▶ [ЧТО ТРЕБУЕТСЯ]
Перепишите полностью заметку о Пушкине, сохраняя каждое слово и знак.

Monday 6 June 2022

Пушкину 223

Выросла с его именем, и любовь никогда не перестанет. Лучшая его биография — и не биография вовсе, а тыняновский великий роман, отрывистый и странный.
Воспитанник Пушкин тоже бывал сажаем за черный стол в наказание за громкий смех в классе чистописания, чем г. Калинич был недоволен, и за пустые фигуры, которые чертил в классе немецкой словесности у г. Гауеншилда.
Но у него не было дружбы с отчаянными. Он был угловат, диковат, ни с кем, кроме Пущина, пока не дружил.
У него не было княжества, он был не так силен, как Данзас и Броглио.
Зато он говорил по-французски, как француз. У него были книжки, взятые из дому, — презабавные. Вечером его попросили прочесть что-нибудь. Он сначала отказался, но потом прочел им несколько стихотворений Вольтера; из них одно было забавное и, кажется, недозволенное, а другие не забавны, но, по-видимому, чем-то замечательны: он читал их с удовольствием, немного заунывно и улыбаясь неизвестно чему. Кой-кто зафыркал, он тотчас захлопнул книжку и взглянул исподлобья. Горчаков сказал, что у него есть вкус.

▶ [СТРОКИ ДАННЫХ]
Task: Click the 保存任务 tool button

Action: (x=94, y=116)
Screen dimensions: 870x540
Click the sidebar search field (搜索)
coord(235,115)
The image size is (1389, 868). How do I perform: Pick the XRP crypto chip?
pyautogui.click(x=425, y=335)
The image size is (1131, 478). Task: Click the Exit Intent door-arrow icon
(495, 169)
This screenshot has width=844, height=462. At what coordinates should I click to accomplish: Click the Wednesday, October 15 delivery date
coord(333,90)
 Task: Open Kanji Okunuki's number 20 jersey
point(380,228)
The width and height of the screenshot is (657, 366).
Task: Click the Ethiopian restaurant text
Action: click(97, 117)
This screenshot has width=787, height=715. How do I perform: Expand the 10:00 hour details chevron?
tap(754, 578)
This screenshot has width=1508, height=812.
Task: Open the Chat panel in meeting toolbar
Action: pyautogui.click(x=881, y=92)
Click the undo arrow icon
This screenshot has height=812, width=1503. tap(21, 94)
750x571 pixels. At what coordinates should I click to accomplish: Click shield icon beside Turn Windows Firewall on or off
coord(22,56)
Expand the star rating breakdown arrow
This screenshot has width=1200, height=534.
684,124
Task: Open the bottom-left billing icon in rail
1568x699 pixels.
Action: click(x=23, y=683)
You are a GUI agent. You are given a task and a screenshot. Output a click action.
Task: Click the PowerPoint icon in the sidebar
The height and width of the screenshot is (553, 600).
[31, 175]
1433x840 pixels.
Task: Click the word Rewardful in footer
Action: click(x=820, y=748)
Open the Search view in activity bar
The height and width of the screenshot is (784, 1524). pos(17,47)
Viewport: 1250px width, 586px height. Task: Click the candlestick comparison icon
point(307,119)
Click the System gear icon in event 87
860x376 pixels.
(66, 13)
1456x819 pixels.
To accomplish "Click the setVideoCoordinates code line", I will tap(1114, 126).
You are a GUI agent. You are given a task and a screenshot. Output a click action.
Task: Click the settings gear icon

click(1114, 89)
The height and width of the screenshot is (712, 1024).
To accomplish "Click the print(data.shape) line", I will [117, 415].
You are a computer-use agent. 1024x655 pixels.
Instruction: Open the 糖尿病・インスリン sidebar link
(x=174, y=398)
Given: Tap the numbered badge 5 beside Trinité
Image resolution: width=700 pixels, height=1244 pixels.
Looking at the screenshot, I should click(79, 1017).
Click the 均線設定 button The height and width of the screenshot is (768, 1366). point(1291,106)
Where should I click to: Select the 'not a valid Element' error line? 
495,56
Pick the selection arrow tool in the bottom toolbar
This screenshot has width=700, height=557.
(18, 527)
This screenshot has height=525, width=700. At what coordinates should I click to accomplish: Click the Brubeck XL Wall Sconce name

▶ [ВЕРНЫЙ РЕЗУЛЬТАТ]
Monday 6 June 2022

Пушкину 223

Выросла с его именем, и любовь никогда не перестанет. Лучшая его биография — и не биография вовсе, а тыняновский великий роман, отрывистый и странный.
Воспитанник Пушкин тоже бывал сажаем за черный стол в наказание за громкий смех в классе чистописания, чем г. Калинич был недоволен, и за пустые фигуры, которые чертил в классе немецкой словесности у г. Гауеншилда.
Но у него не было дружбы с отчаянными. Он был угловат, диковат, ни с кем, кроме Пущина, пока не дружил.
У него не было княжества, он был не так силен, как Данзас и Броглио.
Зато он говорил по-французски, как француз. У него были книжки, взятые из дому, — презабавные. Вечером его попросили прочесть что-нибудь. Он сначала отказался, но потом прочел им несколько стихотворений Вольтера; из них одно было забавное и, кажется, недозволенное, а другие не забавны, но, по-видимому, чем-то замечательны: он читал их с удовольствием, немного заунывно и улыбаясь неизвестно чему. Кой-кто зафыркал, он тотчас захлопнул книжку и взглянул исподлобья. Горчаков сказал, что у него есть вкус.